Dnomyar -> RE: to be looking again~ (7/29/2008 3:07:38 AM)

LadyPact hit apon a great ideal. Offer to help the ones who set up the events. They are the ones who will know most of the people. They may know someone who is just right for you.




Missokyst -> RE: to be looking again~ (7/29/2008 5:28:26 AM)

I was going to say I can completely relate with being in a small community.. then I looked at your location.  :(  You really are in a dilemma.  Well.. my advice would be the same.  You need to make it out there for every event.  I have trouble here too, and though I dont really play, I do try to get out and socialize.  I dont expect to find another partner in my life, but I do hope to play again sometime.  I make an effort to get out and each time I drop some of that natural resistance against playing.  I have made small steps everytime out.  And even if I dont play, I try to walk around and chat up everyone.  Over the last year I have even gone out to a local bar with some of my members.  That is something I have avoided in the past and plan to make another night out soon.

The only thing you can do in a small community is keep on, get out, be seen, and make yourself interact with everyone. 
Good luck
Kyst




berdachegirl -> RE: to be looking again~ (7/29/2008 8:42:12 PM)

quote:

ORIGINAL: Dnomyar

LadyPact hit apon a great ideal. Offer to help the ones who set up the events. They are the ones who will know most of the people. They may know someone who is just right for you.


Whilst it is good advice, and thankyou LadyPact (as well as all of you), right now I am the one setting up the munches... and did help set up the two parties we have had this year ;) What can I say, I just like helping out!

I think a lot of it is confidence and self-faith. I can't let myself be afraid of being the shy kid in the corner again... as long as I don't actually end up there again! I tend to get shy in groups larger than three, and what I am really afraid of is getting out into the crowd and making a fool of myself...  but I dont like ending up as what amounts to background decor. My Owner helped me a lot with that just by being with me... I just hope I dont loose all that.




Leatherist -> RE: to be looking again~ (7/29/2008 9:43:15 PM)

Volunteer to help out at events, and with playspace work.




berdachegirl -> RE: to be looking again~ (7/29/2008 10:06:59 PM)

what is playspace work? I have not heard the term before...




Leatherist -> RE: to be looking again~ (7/29/2008 10:10:45 PM)
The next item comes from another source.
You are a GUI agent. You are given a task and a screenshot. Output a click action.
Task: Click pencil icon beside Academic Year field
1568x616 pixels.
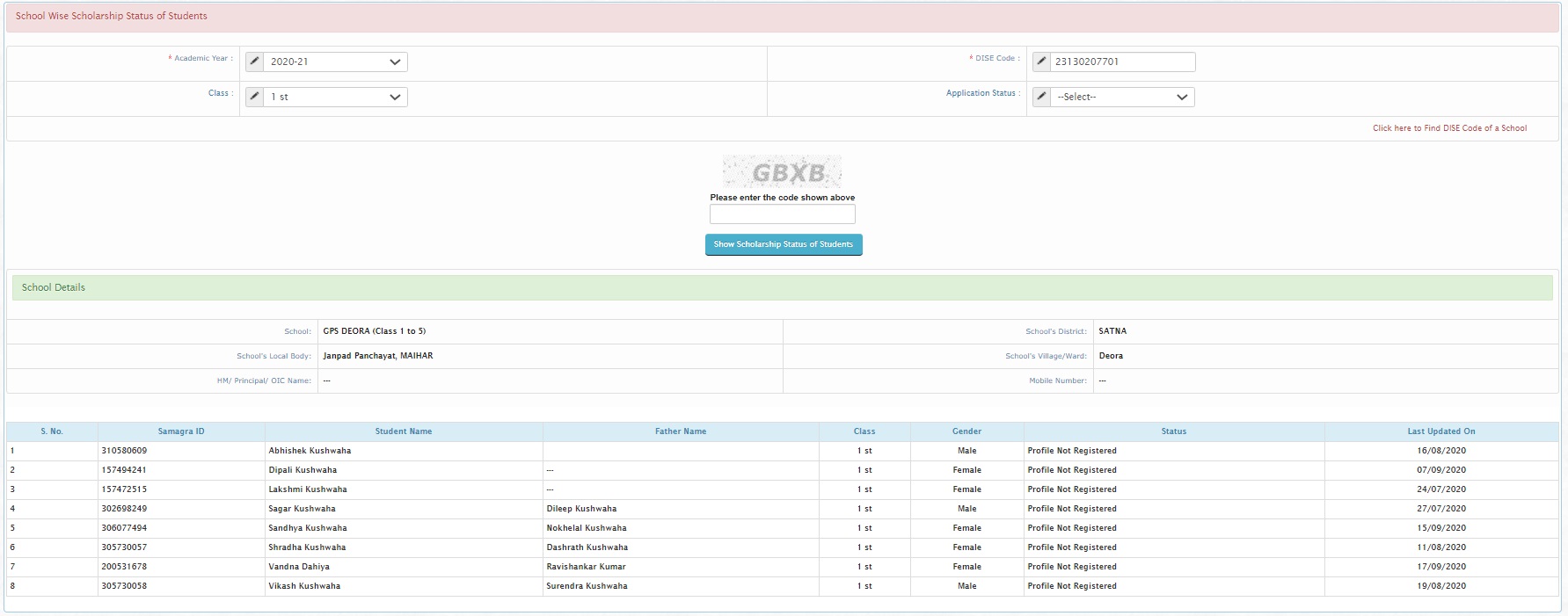coord(254,62)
We have a play club in the seattle area that is quite active. There are quite a few people who volunteer as payment to get in with the fees waived on dungeon nights. And quite a few male and female subs who volunteer to help with cleaning and working on imporoving the place during off hours. It gives them quite a good reason to hang around and meet people,and some respect too.




LadyPact -> RE: to be looking again~ (7/29/2008 10:36:09 PM)

quote:

ORIGINAL: berdachegirl

quote:

ORIGINAL: Dnomyar

LadyPact hit apon a great ideal. Offer to help the ones who set up the events. They are the ones who will know most of the people. They may know someone who is just right for you.


Whilst it is good advice, and thankyou LadyPact (as well as all of you), right now I am the one setting up the munches... and did help set up the two parties we have had this year ;) What can I say, I just like helping out!

I think a lot of it is confidence and self-faith. I can't let myself be afraid of being the shy kid in the corner again... as long as I don't actually end up there again! I tend to get shy in groups larger than three, and what I am really afraid of is getting out into the crowd and making a fool of myself...  but I dont like ending up as what amounts to background decor. My Owner helped me a lot with that just by being with me... I just hope I dont loose all that.



First, Raymond, let Me thank you for seconding the idea.

Funny thing about service to the community.  It doesn't allow you to regress.  If you have a commitment to working on local events, and you take it seriously, that dedication tends to overcome that shy kid in the corner.  Knowing your work, on whatever level is important, allows you to get past all of that.  Before you know it, that shy kid gets further and further away.